I mitocondri sono organelli eucariotici di origine endosimbiotica responsabili della regolazione di diversi processi cellulari chiave, tra cui il metabolismo intermedio e la produzione di ATP, l’omeostasi ionica, la biosintesi lipidica e la morte cellulare programmata (apoptosi). Questi organelli sono topologicamente complessi, contengono un sistema a doppia membrana che stabilisce più sottocompartimenti1 (Figura 1A). La membrana mitocondriale esterna (OMM) si interfaccia con il citosol e stabilisce contatti diretti tra gli organelli 2,3. La membrana mitocondriale interna (IMM) è una membrana a risparmio energetico che mantiene i gradienti ionici immagazzinati principalmente come potenziale elettrico di membrana (ΔΨm) per guidare la sintesi di ATP e altri processi che richiedono energia 4,5. L’IMM è ulteriormente suddiviso nella membrana limite interna (IBM), che è strettamente appressata all’OMM, e strutture sporgenti chiamate cristae che sono legate dalla membrana cristae (CM). Questa membrana delinea il compartimento più interno della matrice dallo spazio intracristallino (ICS) e dallo spazio intermembrana (IMS).

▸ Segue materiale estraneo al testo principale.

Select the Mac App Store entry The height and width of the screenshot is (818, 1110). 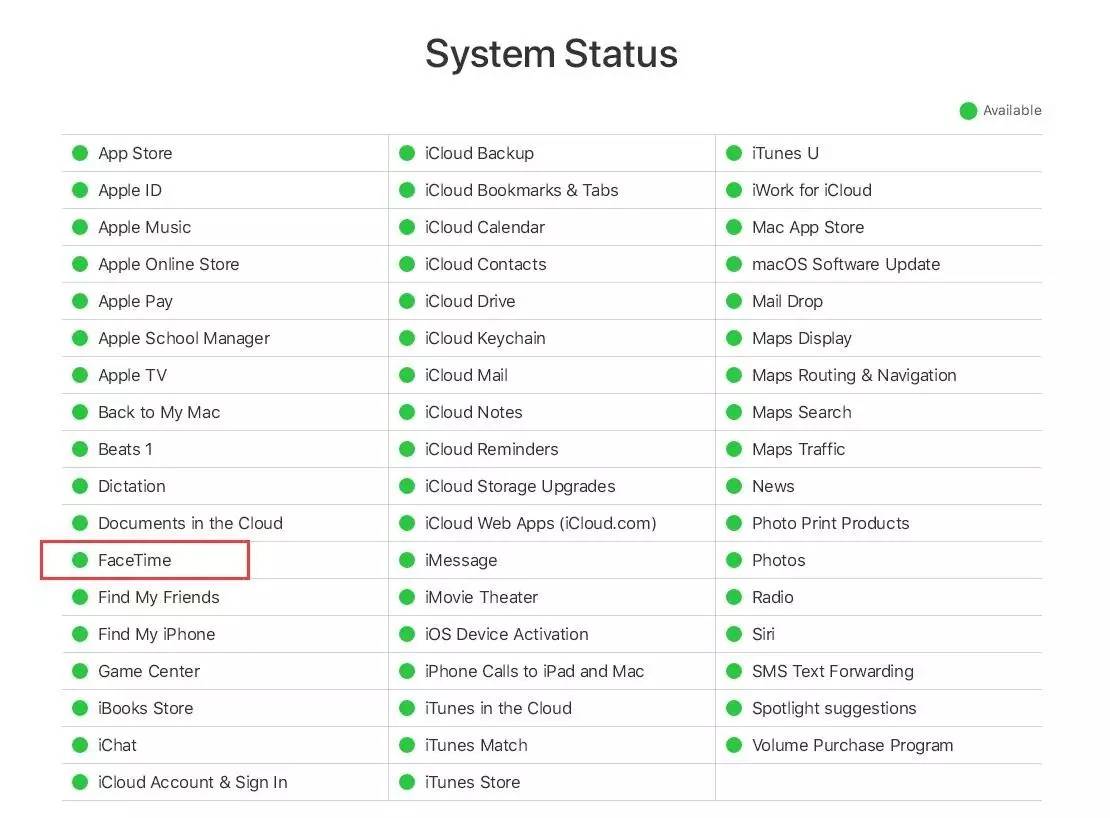pyautogui.click(x=808, y=227)
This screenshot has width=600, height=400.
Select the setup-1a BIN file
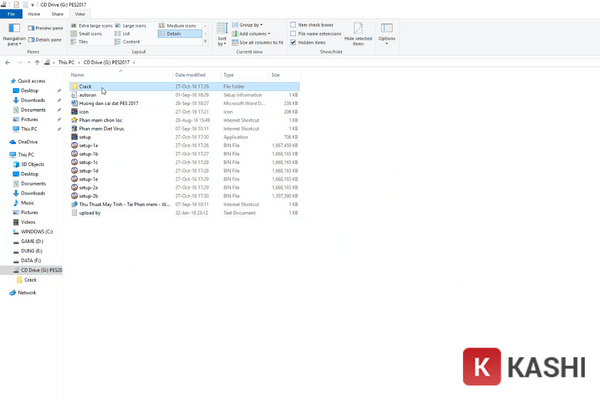[88, 145]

I mitocondri hanno una morfologia dinamica basata su processi continui ed equilibrati di fissione e fusione che sono governati da meccanoenzimi della superfamiglia delle dinamine6. La fusione consente una maggiore connettività e formazione di reti reticolari, mentre la fissione porta alla frammentazione mitocondriale e consente la rimozione dei mitocondri danneggiati dalla mitofagia7. La morfologia mitocondriale varia in base al tipo di tessuto8 e allo stadio di sviluppo9 ed è regolata per consentire alle cellule di adattarsi a fattori quali i bisogni energetici 10,11 e i fattori di stress 12. Le caratteristiche morfometriche standard dei mitocondri, come l’estensione della formazione della rete (interconnessa vs. frammentata), il perimetro, l’area, il volume, la lunghezza (rapporto d’aspetto), la rotondità e il grado di ramificazione, possono essere misurate e quantificate dalla microscopia ottica standard perché le dimensioni di queste caratteristiche sono maggiori del limite di diffrazione della luce (~200 nm)13.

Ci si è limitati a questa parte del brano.